**What the task asks:** Reproduce word for word the stretch of rows below from the line containing "Task: Click the camera" through the line containing "Select the 2022-12-01".

:: Provided records

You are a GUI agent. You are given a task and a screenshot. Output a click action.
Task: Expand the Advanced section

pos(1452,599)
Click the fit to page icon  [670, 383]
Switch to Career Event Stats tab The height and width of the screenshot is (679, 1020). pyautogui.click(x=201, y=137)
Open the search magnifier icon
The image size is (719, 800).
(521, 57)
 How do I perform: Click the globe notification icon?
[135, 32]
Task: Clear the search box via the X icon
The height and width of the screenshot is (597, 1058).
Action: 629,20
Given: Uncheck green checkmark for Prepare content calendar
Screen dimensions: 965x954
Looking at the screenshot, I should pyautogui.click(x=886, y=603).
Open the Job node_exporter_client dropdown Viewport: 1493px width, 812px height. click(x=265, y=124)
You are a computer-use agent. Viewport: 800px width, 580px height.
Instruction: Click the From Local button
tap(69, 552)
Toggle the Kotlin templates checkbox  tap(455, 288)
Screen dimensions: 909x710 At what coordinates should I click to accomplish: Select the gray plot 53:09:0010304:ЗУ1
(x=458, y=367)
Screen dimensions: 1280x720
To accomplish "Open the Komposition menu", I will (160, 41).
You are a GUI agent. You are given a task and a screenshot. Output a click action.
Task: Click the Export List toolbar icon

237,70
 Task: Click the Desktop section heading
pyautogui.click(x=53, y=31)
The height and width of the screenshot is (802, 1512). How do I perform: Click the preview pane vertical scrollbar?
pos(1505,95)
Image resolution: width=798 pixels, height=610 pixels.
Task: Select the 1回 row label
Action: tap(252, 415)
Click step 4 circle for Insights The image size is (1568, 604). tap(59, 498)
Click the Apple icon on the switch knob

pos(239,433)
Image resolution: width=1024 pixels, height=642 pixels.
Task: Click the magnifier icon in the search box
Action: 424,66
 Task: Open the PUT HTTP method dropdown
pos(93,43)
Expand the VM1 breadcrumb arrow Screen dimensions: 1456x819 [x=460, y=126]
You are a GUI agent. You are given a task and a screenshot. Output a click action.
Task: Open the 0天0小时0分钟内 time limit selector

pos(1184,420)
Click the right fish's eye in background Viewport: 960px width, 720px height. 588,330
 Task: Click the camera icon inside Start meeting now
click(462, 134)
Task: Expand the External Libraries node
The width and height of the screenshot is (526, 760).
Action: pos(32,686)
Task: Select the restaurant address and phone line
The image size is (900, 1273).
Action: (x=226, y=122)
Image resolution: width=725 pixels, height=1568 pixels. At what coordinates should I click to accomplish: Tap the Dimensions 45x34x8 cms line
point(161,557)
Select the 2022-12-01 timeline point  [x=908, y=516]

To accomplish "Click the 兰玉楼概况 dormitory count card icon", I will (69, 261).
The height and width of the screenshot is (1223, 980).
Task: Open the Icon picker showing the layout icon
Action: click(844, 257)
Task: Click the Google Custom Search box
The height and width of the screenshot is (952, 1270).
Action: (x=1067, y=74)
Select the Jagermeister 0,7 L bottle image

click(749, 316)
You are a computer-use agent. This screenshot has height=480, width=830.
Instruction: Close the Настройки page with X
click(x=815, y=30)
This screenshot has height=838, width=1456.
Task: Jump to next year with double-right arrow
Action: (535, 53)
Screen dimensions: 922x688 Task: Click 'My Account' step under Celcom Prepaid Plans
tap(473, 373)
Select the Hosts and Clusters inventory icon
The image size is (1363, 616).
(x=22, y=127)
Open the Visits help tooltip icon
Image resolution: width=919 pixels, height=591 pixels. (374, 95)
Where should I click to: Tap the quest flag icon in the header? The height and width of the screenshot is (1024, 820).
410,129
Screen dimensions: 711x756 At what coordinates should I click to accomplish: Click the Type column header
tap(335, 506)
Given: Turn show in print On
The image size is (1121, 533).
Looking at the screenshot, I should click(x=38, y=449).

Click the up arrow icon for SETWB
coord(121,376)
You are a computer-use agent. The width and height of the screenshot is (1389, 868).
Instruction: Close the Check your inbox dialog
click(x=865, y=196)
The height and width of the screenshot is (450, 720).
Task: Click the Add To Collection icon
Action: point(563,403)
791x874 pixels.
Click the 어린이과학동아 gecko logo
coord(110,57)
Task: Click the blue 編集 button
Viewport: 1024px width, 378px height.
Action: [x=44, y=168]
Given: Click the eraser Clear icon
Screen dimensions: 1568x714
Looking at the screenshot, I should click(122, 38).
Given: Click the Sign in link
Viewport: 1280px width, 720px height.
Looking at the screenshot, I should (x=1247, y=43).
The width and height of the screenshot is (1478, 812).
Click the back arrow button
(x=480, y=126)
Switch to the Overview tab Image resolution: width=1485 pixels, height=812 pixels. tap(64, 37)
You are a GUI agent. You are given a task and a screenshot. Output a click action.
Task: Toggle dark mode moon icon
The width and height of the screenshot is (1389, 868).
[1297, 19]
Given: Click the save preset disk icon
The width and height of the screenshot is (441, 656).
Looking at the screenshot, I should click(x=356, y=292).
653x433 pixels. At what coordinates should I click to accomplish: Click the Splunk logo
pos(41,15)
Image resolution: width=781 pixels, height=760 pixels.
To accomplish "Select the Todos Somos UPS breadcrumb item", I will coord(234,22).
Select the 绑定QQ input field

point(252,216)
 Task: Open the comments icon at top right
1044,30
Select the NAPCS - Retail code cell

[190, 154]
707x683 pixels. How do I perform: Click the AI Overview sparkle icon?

::::

**Task response:**
 Task: Click the camera icon inside Start meeting now
click(462, 134)
Task: Expand the External Libraries node
The width and height of the screenshot is (526, 760).
Action: pos(32,686)
Task: Select the restaurant address and phone line
The image size is (900, 1273).
Action: (x=226, y=122)
Image resolution: width=725 pixels, height=1568 pixels. At what coordinates should I click to accomplish: Tap the Dimensions 45x34x8 cms line
point(161,557)
Select the 2022-12-01 timeline point  [x=908, y=516]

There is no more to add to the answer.